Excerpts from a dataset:
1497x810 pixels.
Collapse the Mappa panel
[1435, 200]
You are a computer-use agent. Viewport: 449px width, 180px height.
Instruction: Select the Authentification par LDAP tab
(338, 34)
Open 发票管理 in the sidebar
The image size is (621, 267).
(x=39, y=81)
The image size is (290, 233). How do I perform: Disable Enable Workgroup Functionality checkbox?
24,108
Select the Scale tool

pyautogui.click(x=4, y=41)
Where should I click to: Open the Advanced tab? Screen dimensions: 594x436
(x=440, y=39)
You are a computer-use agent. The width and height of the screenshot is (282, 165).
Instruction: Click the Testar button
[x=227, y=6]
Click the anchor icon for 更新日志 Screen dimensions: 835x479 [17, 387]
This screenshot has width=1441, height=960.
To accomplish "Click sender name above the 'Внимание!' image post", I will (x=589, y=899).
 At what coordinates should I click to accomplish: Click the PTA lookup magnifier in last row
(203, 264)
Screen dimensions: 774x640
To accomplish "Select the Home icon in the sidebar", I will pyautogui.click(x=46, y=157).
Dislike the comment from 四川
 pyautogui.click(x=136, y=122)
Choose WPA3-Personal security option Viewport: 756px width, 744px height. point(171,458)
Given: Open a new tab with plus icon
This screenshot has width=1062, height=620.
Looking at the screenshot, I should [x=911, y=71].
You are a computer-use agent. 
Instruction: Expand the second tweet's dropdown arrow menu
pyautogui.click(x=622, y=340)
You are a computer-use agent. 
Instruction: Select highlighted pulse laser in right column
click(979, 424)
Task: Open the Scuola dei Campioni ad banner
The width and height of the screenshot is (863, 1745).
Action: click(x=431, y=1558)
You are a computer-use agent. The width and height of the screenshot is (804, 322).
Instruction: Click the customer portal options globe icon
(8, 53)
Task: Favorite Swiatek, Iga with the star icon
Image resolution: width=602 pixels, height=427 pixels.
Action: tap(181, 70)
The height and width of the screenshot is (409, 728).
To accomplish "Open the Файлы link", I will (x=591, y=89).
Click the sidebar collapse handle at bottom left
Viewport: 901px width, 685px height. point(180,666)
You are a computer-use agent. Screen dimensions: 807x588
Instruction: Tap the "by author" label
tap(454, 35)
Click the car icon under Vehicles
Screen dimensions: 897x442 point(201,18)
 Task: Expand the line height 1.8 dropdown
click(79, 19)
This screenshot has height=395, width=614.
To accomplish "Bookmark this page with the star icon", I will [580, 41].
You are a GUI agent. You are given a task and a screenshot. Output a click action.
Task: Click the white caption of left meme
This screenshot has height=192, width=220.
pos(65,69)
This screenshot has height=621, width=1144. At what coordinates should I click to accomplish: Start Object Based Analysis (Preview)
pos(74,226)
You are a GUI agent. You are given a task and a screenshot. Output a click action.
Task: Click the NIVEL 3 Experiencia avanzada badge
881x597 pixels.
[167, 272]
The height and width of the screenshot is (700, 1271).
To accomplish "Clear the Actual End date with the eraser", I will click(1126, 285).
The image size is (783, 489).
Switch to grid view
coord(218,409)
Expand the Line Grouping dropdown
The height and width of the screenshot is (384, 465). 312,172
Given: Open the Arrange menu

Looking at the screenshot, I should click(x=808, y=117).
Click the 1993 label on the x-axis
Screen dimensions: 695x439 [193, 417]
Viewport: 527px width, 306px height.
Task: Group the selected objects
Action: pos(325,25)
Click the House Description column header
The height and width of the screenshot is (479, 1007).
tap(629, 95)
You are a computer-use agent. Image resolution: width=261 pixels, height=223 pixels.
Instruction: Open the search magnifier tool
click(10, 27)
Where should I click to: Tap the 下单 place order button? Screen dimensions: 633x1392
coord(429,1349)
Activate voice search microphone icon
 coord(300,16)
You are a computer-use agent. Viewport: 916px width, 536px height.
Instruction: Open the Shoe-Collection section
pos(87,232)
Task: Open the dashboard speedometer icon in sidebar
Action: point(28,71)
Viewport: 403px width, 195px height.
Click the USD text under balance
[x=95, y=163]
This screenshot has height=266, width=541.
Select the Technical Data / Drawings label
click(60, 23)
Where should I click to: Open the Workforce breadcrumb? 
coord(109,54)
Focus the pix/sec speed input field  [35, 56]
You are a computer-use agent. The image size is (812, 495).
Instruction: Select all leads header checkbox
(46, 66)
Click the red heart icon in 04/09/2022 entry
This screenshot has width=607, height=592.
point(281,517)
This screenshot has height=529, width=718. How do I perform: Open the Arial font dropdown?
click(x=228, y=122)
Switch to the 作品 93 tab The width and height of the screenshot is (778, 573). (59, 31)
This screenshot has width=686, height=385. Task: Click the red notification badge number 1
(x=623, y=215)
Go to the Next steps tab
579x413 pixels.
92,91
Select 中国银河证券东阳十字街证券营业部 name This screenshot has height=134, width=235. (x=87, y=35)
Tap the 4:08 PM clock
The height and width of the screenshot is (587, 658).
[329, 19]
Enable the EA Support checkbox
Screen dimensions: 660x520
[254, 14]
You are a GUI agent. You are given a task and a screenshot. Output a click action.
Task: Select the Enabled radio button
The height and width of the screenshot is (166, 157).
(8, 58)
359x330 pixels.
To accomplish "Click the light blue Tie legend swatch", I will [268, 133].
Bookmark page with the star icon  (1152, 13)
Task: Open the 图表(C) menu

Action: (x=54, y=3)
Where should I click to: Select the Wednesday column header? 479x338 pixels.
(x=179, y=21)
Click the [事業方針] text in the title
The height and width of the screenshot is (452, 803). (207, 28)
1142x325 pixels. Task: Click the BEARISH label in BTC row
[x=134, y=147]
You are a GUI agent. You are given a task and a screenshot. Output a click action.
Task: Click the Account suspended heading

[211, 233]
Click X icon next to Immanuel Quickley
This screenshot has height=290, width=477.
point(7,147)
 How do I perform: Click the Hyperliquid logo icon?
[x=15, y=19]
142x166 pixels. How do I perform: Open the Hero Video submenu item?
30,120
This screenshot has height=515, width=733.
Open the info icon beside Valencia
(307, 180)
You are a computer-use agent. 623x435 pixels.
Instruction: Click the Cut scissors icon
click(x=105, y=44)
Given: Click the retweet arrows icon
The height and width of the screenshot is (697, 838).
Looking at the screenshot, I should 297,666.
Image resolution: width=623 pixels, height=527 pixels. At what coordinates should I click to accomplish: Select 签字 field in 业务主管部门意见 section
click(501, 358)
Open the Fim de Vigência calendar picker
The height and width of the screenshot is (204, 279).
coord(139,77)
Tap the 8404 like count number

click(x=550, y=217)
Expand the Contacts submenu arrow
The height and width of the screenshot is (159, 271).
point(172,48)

* PROMPT *
The entries above should be repeated exactly, every one of them.

* EXERCISE SOLUTION *
1497x810 pixels.
Collapse the Mappa panel
[1435, 200]
You are a computer-use agent. Viewport: 449px width, 180px height.
Instruction: Select the Authentification par LDAP tab
(338, 34)
Open 发票管理 in the sidebar
The image size is (621, 267).
(x=39, y=81)
The image size is (290, 233). How do I perform: Disable Enable Workgroup Functionality checkbox?
24,108
Select the Scale tool

pyautogui.click(x=4, y=41)
Where should I click to: Open the Advanced tab? Screen dimensions: 594x436
(x=440, y=39)
You are a computer-use agent. The width and height of the screenshot is (282, 165).
Instruction: Click the Testar button
[x=227, y=6]
Click the anchor icon for 更新日志 Screen dimensions: 835x479 [17, 387]
This screenshot has width=1441, height=960.
To accomplish "Click sender name above the 'Внимание!' image post", I will (x=589, y=899).
 At what coordinates should I click to accomplish: Click the PTA lookup magnifier in last row
(203, 264)
Screen dimensions: 774x640
To accomplish "Select the Home icon in the sidebar", I will pyautogui.click(x=46, y=157).
Dislike the comment from 四川
 pyautogui.click(x=136, y=122)
Choose WPA3-Personal security option Viewport: 756px width, 744px height. point(171,458)
Given: Open a new tab with plus icon
This screenshot has width=1062, height=620.
Looking at the screenshot, I should [x=911, y=71].
You are a computer-use agent. 
Instruction: Expand the second tweet's dropdown arrow menu
pyautogui.click(x=622, y=340)
You are a computer-use agent. 
Instruction: Select highlighted pulse laser in right column
click(979, 424)
Task: Open the Scuola dei Campioni ad banner
The width and height of the screenshot is (863, 1745).
Action: click(x=431, y=1558)
You are a computer-use agent. The width and height of the screenshot is (804, 322).
Instruction: Click the customer portal options globe icon
(8, 53)
Task: Favorite Swiatek, Iga with the star icon
Image resolution: width=602 pixels, height=427 pixels.
Action: tap(181, 70)
The height and width of the screenshot is (409, 728).
To accomplish "Open the Файлы link", I will (x=591, y=89).
Click the sidebar collapse handle at bottom left
Viewport: 901px width, 685px height. point(180,666)
You are a computer-use agent. Screen dimensions: 807x588
Instruction: Tap the "by author" label
tap(454, 35)
Click the car icon under Vehicles
Screen dimensions: 897x442 point(201,18)
 Task: Expand the line height 1.8 dropdown
click(79, 19)
This screenshot has height=395, width=614.
To accomplish "Bookmark this page with the star icon", I will [580, 41].
You are a GUI agent. You are given a task and a screenshot. Output a click action.
Task: Click the white caption of left meme
This screenshot has height=192, width=220.
pos(65,69)
This screenshot has height=621, width=1144. At what coordinates should I click to accomplish: Start Object Based Analysis (Preview)
pos(74,226)
You are a GUI agent. You are given a task and a screenshot. Output a click action.
Task: Click the NIVEL 3 Experiencia avanzada badge
881x597 pixels.
[167, 272]
The height and width of the screenshot is (700, 1271).
To accomplish "Clear the Actual End date with the eraser", I will click(1126, 285).
The image size is (783, 489).
Switch to grid view
coord(218,409)
Expand the Line Grouping dropdown
The height and width of the screenshot is (384, 465). 312,172
Given: Open the Arrange menu

Looking at the screenshot, I should click(x=808, y=117).
Click the 1993 label on the x-axis
Screen dimensions: 695x439 [193, 417]
Viewport: 527px width, 306px height.
Task: Group the selected objects
Action: pos(325,25)
Click the House Description column header
The height and width of the screenshot is (479, 1007).
tap(629, 95)
You are a computer-use agent. Image resolution: width=261 pixels, height=223 pixels.
Instruction: Open the search magnifier tool
click(10, 27)
Where should I click to: Tap the 下单 place order button? Screen dimensions: 633x1392
coord(429,1349)
Activate voice search microphone icon
 coord(300,16)
You are a computer-use agent. Viewport: 916px width, 536px height.
Instruction: Open the Shoe-Collection section
pos(87,232)
Task: Open the dashboard speedometer icon in sidebar
Action: point(28,71)
Viewport: 403px width, 195px height.
Click the USD text under balance
[x=95, y=163]
This screenshot has height=266, width=541.
Select the Technical Data / Drawings label
click(60, 23)
Where should I click to: Open the Workforce breadcrumb? 
coord(109,54)
Focus the pix/sec speed input field  [35, 56]
You are a computer-use agent. The image size is (812, 495).
Instruction: Select all leads header checkbox
(46, 66)
Click the red heart icon in 04/09/2022 entry
This screenshot has width=607, height=592.
point(281,517)
This screenshot has height=529, width=718. How do I perform: Open the Arial font dropdown?
click(x=228, y=122)
Switch to the 作品 93 tab The width and height of the screenshot is (778, 573). (59, 31)
This screenshot has width=686, height=385. Task: Click the red notification badge number 1
(x=623, y=215)
Go to the Next steps tab
579x413 pixels.
92,91
Select 中国银河证券东阳十字街证券营业部 name This screenshot has height=134, width=235. (x=87, y=35)
Tap the 4:08 PM clock
The height and width of the screenshot is (587, 658).
[329, 19]
Enable the EA Support checkbox
Screen dimensions: 660x520
[254, 14]
You are a GUI agent. You are given a task and a screenshot. Output a click action.
Task: Select the Enabled radio button
The height and width of the screenshot is (166, 157).
(8, 58)
359x330 pixels.
To accomplish "Click the light blue Tie legend swatch", I will [268, 133].
Bookmark page with the star icon  (1152, 13)
Task: Open the 图表(C) menu

Action: (x=54, y=3)
Where should I click to: Select the Wednesday column header? 479x338 pixels.
(x=179, y=21)
Click the [事業方針] text in the title
The height and width of the screenshot is (452, 803). (207, 28)
1142x325 pixels. Task: Click the BEARISH label in BTC row
[x=134, y=147]
You are a GUI agent. You are given a task and a screenshot. Output a click action.
Task: Click the Account suspended heading

[211, 233]
Click X icon next to Immanuel Quickley
This screenshot has height=290, width=477.
point(7,147)
 How do I perform: Click the Hyperliquid logo icon?
[x=15, y=19]
142x166 pixels. How do I perform: Open the Hero Video submenu item?
30,120
This screenshot has height=515, width=733.
Open the info icon beside Valencia
(307, 180)
You are a computer-use agent. 623x435 pixels.
Instruction: Click the Cut scissors icon
click(x=105, y=44)
Given: Click the retweet arrows icon
The height and width of the screenshot is (697, 838).
Looking at the screenshot, I should 297,666.
Image resolution: width=623 pixels, height=527 pixels. At what coordinates should I click to accomplish: Select 签字 field in 业务主管部门意见 section
click(501, 358)
Open the Fim de Vigência calendar picker
The height and width of the screenshot is (204, 279).
coord(139,77)
Tap the 8404 like count number

click(x=550, y=217)
Expand the Contacts submenu arrow
The height and width of the screenshot is (159, 271).
point(172,48)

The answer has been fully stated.